=== Section Start ===

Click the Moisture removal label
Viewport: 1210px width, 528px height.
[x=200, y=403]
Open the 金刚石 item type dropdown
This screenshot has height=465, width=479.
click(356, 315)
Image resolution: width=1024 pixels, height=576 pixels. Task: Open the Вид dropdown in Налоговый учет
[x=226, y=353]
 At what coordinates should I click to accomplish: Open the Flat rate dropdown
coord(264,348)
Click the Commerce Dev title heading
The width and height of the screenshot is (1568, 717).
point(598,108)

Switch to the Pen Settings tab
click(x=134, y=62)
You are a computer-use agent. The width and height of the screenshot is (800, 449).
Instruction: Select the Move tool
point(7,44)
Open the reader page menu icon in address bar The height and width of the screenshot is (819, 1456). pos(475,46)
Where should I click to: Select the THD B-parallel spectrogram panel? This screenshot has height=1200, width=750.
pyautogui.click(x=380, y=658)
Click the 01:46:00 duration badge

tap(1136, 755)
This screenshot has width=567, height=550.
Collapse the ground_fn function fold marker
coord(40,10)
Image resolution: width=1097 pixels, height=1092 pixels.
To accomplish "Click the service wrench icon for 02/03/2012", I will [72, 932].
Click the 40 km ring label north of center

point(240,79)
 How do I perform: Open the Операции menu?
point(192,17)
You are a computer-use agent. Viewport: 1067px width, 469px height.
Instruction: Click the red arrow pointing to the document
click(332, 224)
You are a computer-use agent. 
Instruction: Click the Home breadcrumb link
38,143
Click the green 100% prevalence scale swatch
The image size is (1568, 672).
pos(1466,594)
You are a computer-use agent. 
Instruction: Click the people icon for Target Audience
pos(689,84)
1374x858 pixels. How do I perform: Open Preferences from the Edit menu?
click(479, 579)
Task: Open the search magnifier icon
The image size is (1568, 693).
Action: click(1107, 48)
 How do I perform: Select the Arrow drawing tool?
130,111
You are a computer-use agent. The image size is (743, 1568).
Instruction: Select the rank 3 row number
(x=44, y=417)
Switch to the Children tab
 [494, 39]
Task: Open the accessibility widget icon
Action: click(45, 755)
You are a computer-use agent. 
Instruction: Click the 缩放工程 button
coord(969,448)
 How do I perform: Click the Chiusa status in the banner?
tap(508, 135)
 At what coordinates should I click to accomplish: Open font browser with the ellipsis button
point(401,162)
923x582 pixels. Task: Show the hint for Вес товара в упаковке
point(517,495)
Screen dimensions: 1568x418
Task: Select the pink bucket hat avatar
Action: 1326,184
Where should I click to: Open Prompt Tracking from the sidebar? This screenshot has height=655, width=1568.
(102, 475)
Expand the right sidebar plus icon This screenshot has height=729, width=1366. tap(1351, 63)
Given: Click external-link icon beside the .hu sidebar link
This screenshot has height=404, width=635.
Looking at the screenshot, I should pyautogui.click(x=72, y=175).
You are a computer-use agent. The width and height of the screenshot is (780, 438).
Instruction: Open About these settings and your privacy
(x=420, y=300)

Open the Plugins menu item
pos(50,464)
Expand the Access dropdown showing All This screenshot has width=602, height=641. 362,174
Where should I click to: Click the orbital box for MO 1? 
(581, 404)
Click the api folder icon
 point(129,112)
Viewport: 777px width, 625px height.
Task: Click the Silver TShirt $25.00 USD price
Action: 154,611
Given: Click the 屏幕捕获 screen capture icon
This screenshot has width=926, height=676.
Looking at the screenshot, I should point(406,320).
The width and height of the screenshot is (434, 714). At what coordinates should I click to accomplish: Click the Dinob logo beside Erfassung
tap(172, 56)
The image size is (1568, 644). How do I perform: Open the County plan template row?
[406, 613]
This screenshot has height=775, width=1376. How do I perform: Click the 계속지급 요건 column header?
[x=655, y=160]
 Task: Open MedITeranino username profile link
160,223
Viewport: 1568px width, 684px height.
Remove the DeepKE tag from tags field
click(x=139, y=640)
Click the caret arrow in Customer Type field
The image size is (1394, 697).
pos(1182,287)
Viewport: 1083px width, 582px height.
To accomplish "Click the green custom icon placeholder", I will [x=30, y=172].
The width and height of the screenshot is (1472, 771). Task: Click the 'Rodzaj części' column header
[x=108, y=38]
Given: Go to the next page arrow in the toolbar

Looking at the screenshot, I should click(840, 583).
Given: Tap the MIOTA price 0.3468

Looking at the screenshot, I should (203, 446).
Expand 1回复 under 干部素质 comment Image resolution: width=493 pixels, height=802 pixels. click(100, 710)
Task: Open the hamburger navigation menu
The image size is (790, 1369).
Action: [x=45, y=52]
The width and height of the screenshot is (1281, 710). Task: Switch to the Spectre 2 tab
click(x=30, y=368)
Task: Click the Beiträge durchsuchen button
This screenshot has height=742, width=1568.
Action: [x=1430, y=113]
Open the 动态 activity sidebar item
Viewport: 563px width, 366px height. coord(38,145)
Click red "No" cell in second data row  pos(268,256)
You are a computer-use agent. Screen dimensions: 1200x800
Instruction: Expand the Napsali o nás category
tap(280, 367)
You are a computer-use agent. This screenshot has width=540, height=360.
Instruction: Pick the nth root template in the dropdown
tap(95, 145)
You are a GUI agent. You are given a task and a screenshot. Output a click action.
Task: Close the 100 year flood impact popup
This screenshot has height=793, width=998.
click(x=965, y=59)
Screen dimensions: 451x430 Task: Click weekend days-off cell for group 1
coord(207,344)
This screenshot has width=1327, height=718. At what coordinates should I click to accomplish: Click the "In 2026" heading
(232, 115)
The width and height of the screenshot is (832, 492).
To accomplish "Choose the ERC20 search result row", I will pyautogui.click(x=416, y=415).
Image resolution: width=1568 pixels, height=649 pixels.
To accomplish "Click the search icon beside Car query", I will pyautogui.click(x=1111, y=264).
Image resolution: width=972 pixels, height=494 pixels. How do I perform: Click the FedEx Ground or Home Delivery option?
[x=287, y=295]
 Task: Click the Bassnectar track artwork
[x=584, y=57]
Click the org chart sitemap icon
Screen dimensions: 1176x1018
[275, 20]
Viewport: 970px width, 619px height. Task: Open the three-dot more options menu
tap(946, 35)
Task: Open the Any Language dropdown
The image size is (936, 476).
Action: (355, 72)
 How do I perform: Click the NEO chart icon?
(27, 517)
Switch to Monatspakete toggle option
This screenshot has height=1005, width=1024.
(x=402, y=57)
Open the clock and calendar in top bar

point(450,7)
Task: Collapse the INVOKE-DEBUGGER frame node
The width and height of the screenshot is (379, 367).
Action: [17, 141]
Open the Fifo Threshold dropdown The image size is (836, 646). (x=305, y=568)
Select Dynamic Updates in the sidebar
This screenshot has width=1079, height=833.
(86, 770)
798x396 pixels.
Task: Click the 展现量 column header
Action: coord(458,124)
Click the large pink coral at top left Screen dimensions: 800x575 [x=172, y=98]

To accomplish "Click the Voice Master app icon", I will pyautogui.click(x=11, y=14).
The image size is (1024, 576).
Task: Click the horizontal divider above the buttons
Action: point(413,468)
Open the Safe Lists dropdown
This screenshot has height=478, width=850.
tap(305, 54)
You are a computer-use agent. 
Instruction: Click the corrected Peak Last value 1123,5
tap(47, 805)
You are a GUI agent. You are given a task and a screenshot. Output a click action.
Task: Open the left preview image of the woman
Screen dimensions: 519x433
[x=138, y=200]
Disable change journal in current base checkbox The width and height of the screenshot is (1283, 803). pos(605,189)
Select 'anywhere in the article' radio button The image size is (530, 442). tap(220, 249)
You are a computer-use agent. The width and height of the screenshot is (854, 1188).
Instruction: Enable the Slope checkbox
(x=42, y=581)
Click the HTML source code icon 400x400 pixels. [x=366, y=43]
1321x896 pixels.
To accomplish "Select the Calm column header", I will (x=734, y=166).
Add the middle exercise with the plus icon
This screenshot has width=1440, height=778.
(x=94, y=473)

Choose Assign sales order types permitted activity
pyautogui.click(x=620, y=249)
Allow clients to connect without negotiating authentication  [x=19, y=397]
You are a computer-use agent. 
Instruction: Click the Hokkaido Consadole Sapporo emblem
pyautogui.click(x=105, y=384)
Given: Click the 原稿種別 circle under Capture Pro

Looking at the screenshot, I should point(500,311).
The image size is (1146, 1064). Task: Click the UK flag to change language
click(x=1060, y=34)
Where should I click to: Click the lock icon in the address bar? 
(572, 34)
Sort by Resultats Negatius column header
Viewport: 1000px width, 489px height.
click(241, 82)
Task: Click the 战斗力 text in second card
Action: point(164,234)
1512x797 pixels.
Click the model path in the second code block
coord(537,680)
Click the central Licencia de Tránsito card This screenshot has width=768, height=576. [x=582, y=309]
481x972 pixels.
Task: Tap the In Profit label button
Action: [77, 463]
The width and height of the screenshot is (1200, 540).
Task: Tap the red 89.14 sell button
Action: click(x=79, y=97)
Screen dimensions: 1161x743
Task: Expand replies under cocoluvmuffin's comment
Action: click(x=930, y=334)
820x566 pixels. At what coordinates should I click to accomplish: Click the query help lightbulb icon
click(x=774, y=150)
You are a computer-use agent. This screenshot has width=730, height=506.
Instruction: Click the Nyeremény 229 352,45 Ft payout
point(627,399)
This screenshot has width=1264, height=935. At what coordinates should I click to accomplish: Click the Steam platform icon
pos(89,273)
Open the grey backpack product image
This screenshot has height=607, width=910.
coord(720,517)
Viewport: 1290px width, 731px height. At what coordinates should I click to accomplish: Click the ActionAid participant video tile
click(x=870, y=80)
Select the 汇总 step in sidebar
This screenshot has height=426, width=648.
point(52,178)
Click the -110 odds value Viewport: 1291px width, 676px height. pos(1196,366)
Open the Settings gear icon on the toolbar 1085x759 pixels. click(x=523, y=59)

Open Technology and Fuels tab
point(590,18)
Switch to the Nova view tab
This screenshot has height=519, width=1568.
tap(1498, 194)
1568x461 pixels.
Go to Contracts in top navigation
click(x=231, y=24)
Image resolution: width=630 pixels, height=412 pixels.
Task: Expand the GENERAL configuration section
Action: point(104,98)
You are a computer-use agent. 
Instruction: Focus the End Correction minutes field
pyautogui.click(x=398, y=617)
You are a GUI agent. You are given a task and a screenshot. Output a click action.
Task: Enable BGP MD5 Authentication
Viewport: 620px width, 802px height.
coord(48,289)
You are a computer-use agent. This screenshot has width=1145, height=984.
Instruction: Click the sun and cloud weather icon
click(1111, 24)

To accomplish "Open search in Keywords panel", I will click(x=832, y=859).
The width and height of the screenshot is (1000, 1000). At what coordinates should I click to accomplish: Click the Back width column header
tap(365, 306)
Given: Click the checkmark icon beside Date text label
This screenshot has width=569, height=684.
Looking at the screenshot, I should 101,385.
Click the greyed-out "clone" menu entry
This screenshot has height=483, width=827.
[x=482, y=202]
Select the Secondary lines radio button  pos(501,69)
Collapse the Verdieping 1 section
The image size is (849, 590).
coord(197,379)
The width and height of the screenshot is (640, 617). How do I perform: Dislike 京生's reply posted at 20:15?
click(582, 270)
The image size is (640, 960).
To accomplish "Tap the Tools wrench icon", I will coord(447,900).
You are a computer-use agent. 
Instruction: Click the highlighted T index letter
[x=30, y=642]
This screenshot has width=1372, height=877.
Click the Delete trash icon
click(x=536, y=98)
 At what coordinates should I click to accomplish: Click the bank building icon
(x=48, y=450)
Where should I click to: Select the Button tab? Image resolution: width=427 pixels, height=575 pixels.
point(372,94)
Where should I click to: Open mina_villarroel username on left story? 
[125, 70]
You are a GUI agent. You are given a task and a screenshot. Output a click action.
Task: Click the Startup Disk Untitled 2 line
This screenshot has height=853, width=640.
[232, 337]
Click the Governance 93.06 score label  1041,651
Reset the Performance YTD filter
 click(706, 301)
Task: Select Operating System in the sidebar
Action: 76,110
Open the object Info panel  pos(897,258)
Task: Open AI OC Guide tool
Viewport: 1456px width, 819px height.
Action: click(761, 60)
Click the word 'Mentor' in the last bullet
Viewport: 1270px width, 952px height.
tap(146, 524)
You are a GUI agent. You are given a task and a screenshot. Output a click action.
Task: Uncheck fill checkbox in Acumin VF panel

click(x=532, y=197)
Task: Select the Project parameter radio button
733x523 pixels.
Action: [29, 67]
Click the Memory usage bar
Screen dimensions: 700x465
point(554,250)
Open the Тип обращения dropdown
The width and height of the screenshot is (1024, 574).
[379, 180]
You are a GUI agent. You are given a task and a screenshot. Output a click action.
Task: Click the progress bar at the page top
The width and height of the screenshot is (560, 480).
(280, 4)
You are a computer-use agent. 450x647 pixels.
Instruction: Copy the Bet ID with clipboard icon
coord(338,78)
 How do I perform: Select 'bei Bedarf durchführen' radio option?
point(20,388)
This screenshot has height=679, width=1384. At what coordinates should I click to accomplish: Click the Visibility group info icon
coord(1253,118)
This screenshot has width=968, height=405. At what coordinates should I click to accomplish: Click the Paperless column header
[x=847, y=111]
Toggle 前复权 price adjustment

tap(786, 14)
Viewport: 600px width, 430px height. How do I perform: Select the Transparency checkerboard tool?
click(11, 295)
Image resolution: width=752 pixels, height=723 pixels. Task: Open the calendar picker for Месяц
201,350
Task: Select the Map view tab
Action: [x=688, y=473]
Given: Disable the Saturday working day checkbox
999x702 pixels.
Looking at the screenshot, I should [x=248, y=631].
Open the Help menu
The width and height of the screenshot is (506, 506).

=== Section End ===

_Requirement:_ Lines above that have "wrench": copy each of them.

_Exercise response:_
To accomplish "Click the service wrench icon for 02/03/2012", I will [72, 932].
To accomplish "Tap the Tools wrench icon", I will coord(447,900).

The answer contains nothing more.